Content starts
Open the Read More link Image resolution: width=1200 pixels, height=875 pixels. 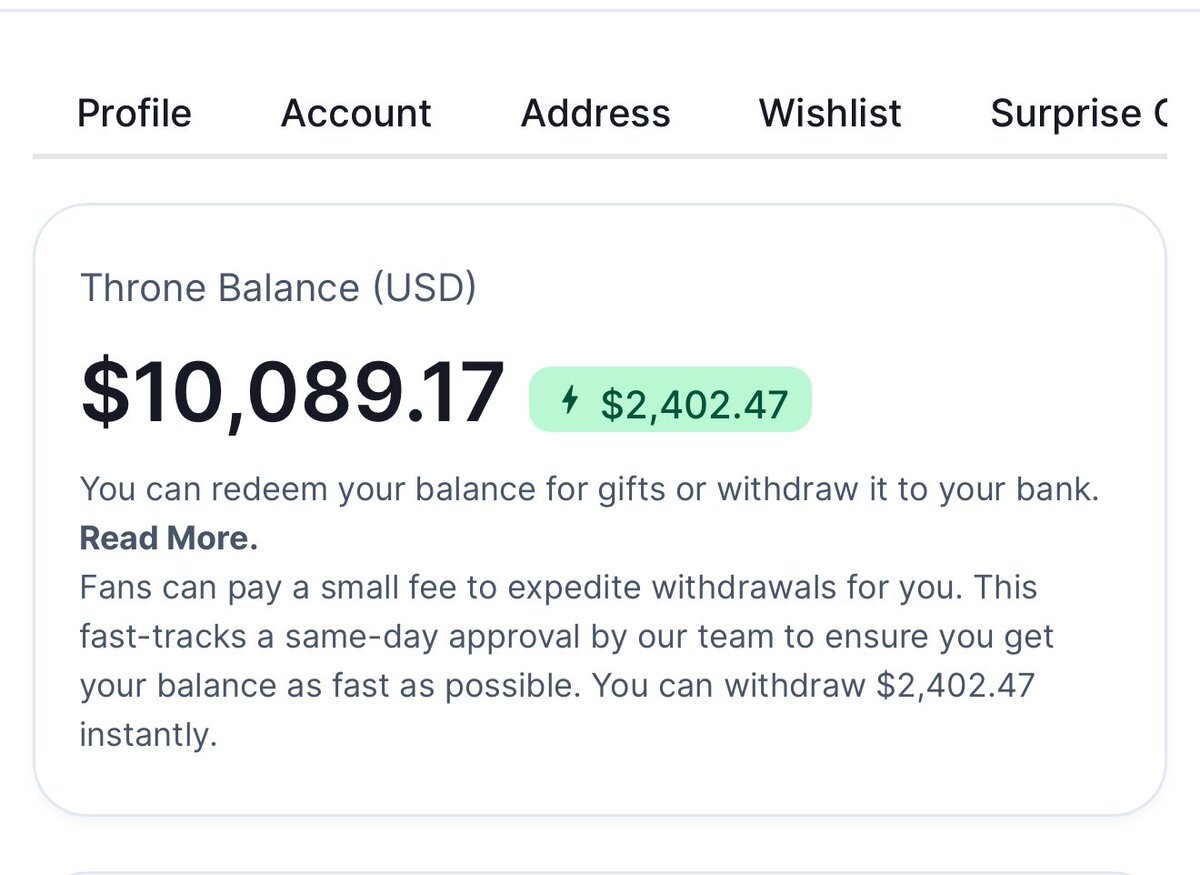tap(168, 538)
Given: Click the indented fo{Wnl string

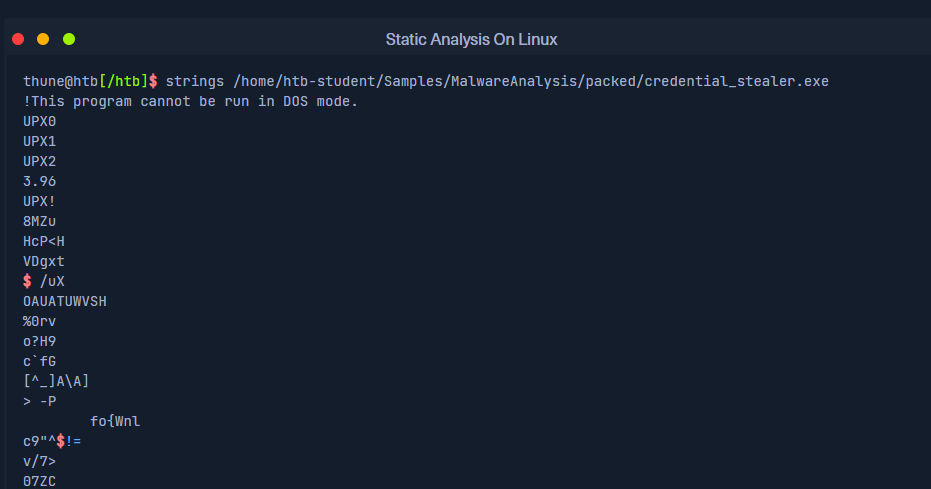Looking at the screenshot, I should click(x=115, y=421).
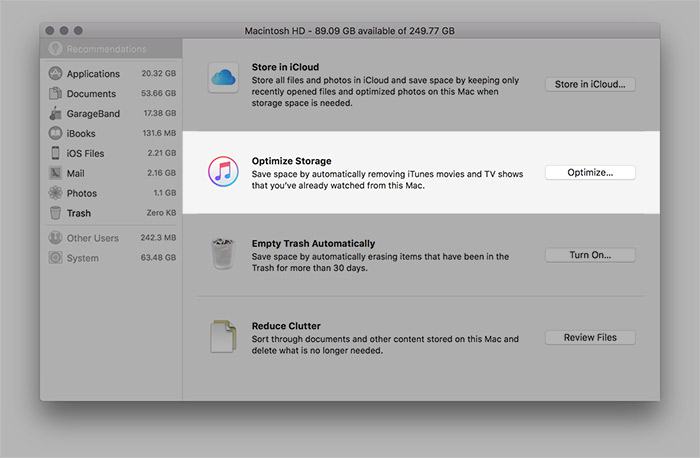Click the iCloud icon beside Store in iCloud

click(x=222, y=78)
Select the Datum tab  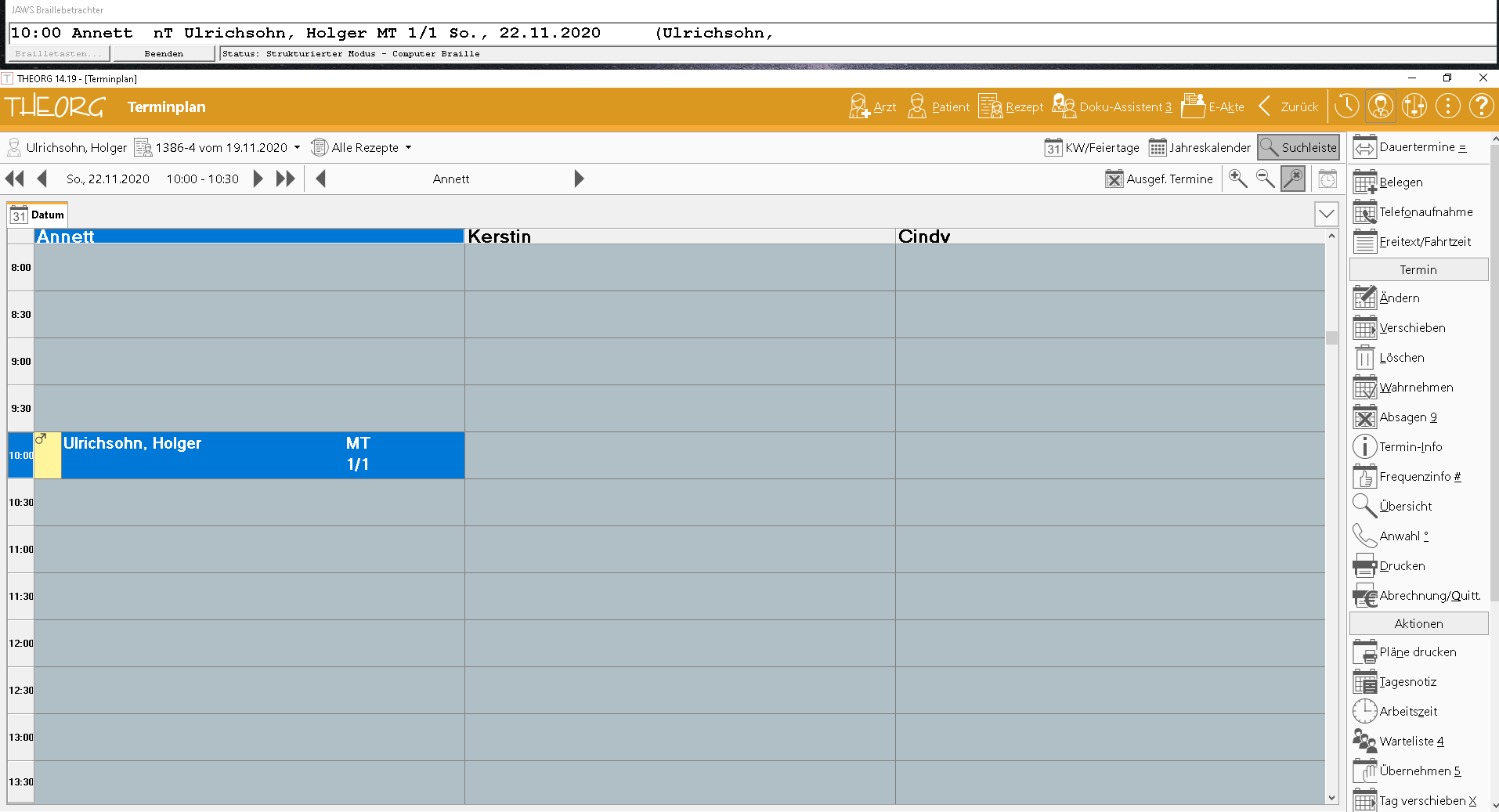click(x=38, y=215)
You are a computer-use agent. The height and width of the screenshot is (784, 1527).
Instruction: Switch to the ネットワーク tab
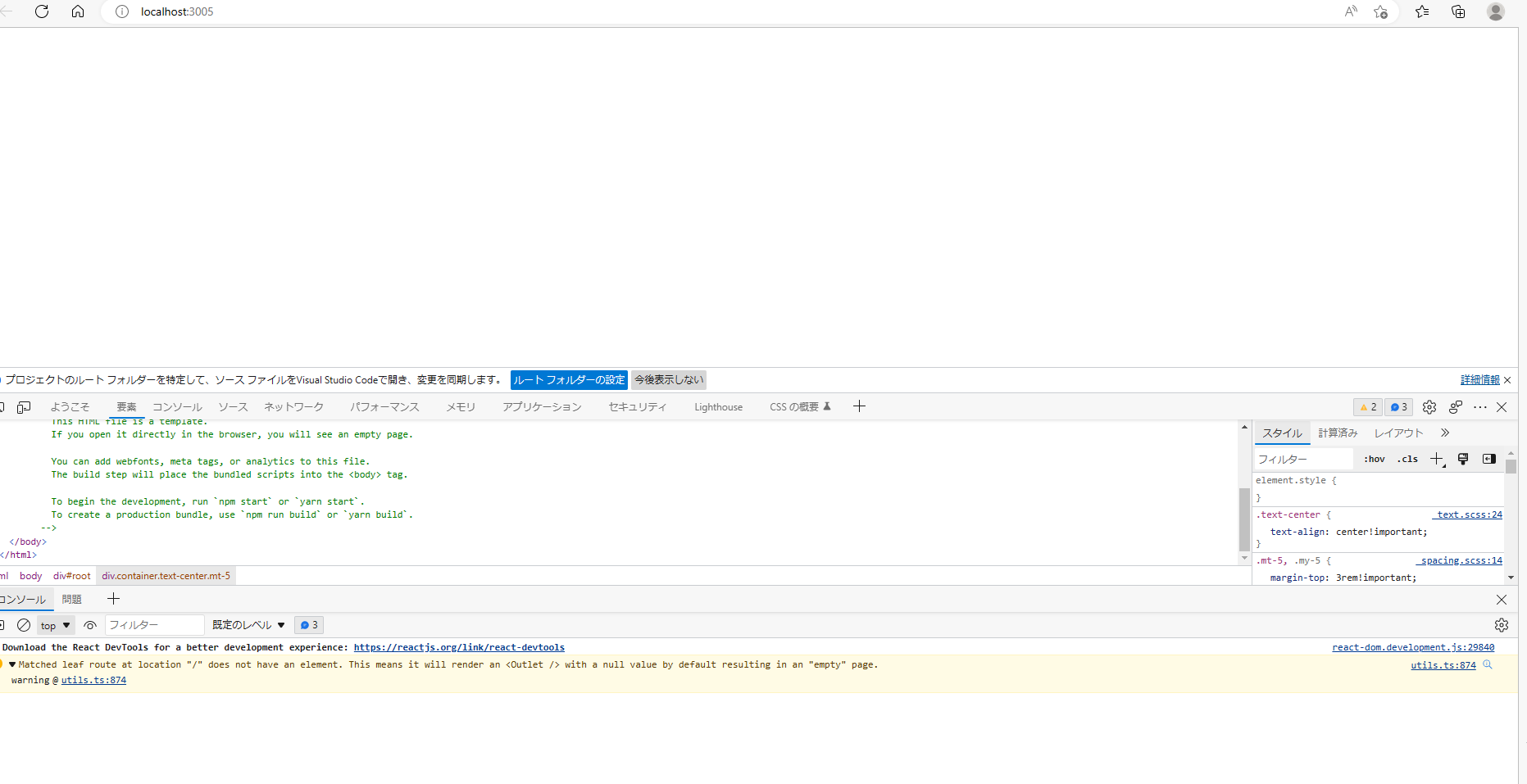(293, 407)
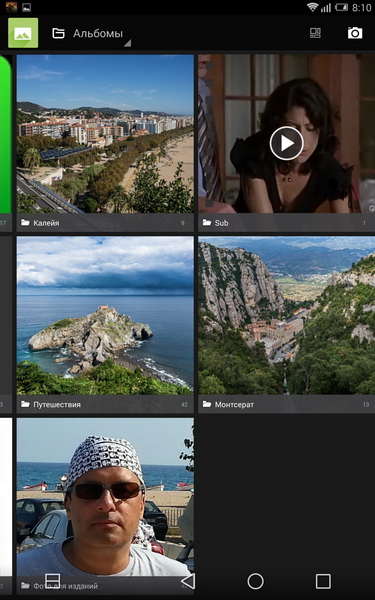Open the partially visible green album
Image resolution: width=375 pixels, height=600 pixels.
click(6, 134)
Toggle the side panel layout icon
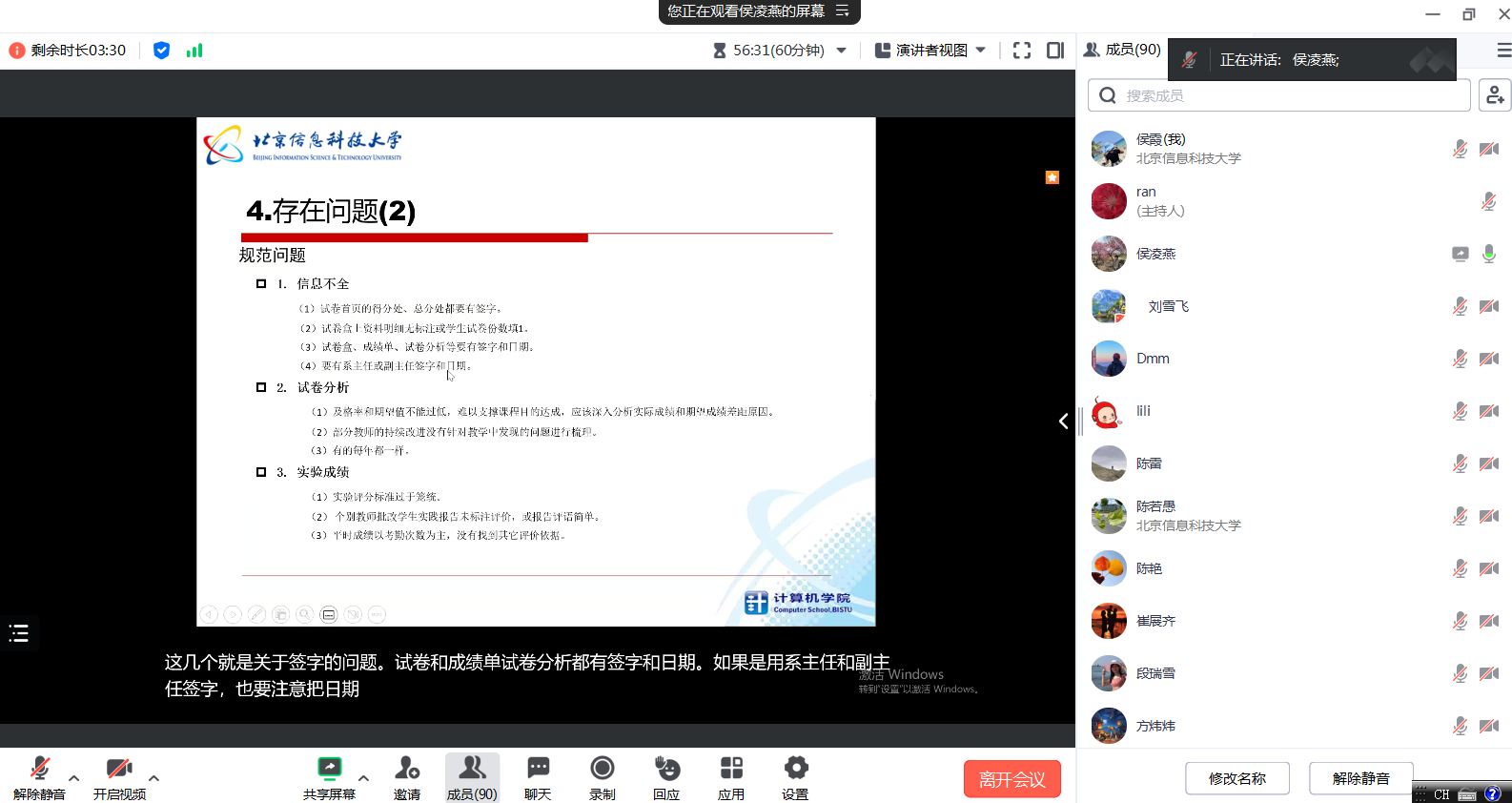Image resolution: width=1512 pixels, height=803 pixels. tap(1055, 51)
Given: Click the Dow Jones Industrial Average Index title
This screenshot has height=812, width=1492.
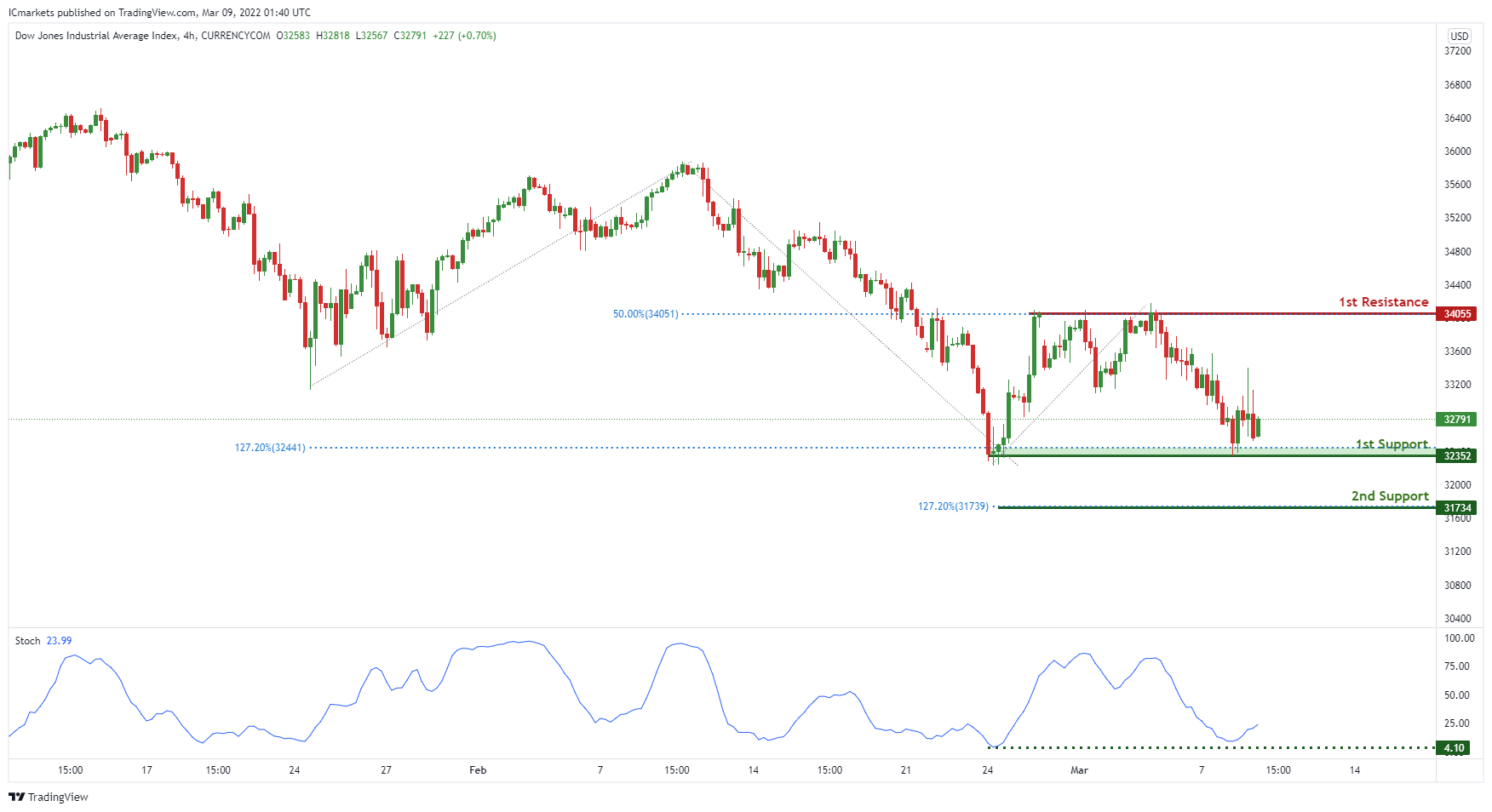Looking at the screenshot, I should tap(96, 36).
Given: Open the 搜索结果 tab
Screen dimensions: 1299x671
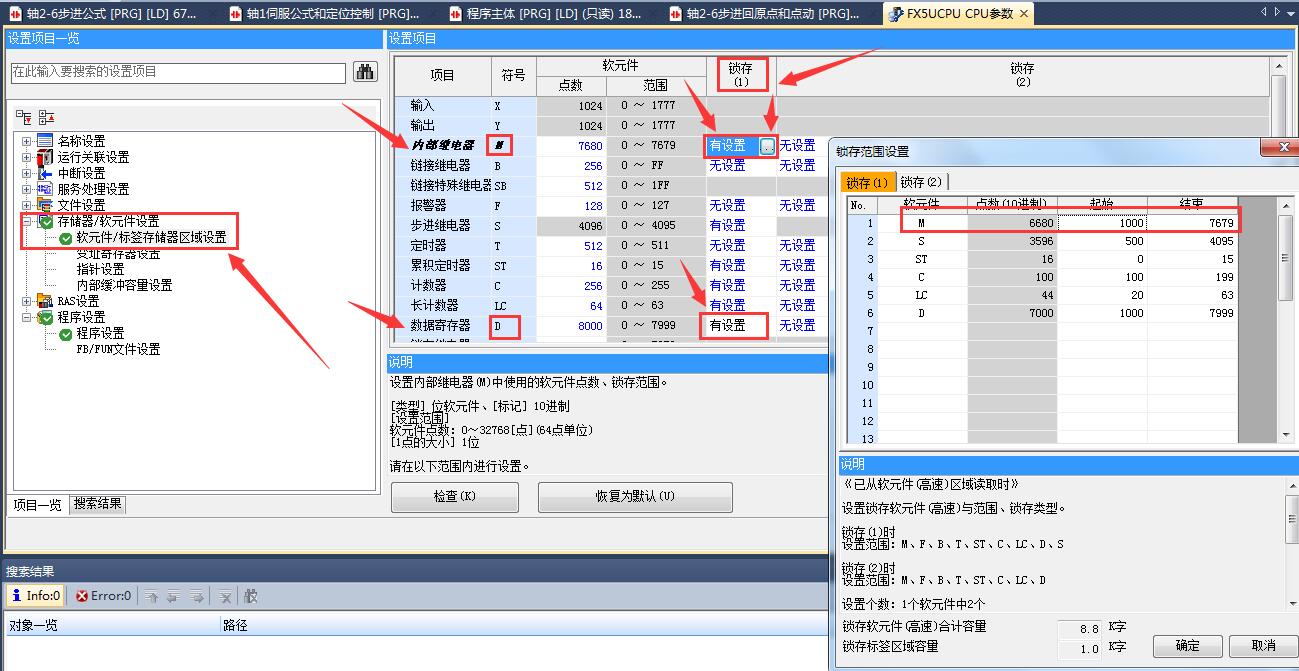Looking at the screenshot, I should [98, 504].
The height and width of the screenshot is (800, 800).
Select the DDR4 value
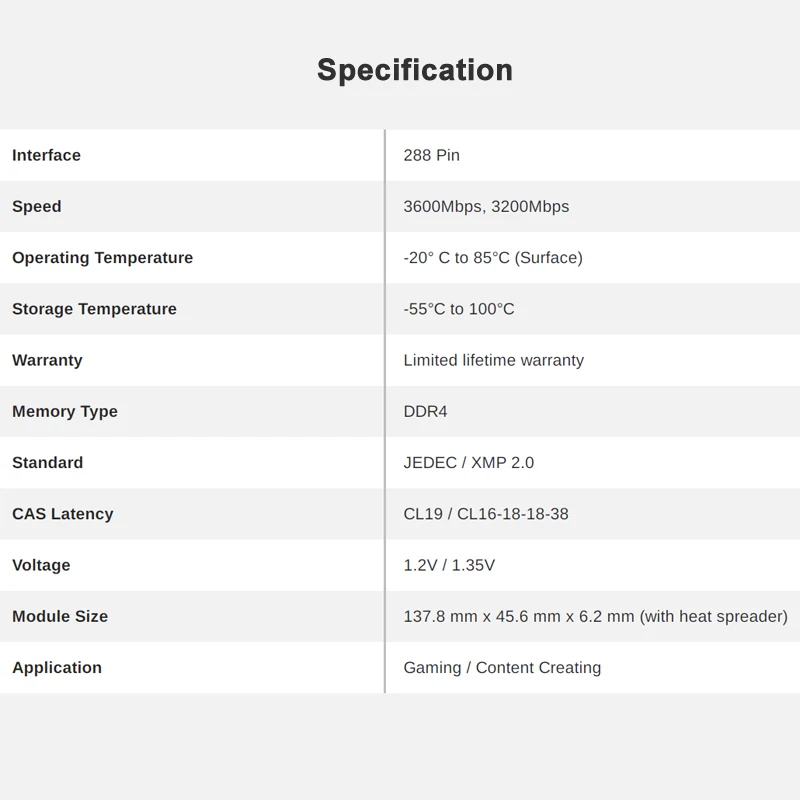point(425,411)
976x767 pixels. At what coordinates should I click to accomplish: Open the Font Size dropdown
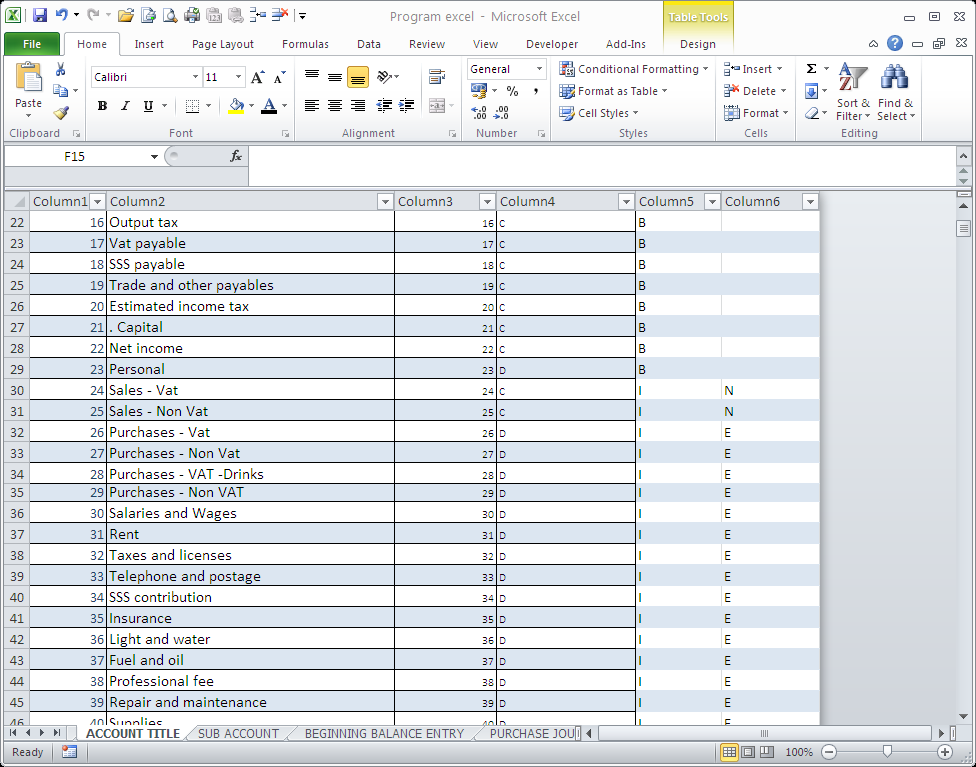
Content ends
• [TASK DIRECTIONS]:
What is needed is an exact restatement of every line from the one containing "Screen dimensions: 1299x671" through the last line of the records, pictures left out.

• [EXPECTED OUTPUT]:
Screen dimensions: 1299x671
Looking at the screenshot, I should [98, 504].
The height and width of the screenshot is (800, 800).
Select the DDR4 value
point(425,411)
976x767 pixels. At what coordinates should I click to accomplish: Open the Font Size dropdown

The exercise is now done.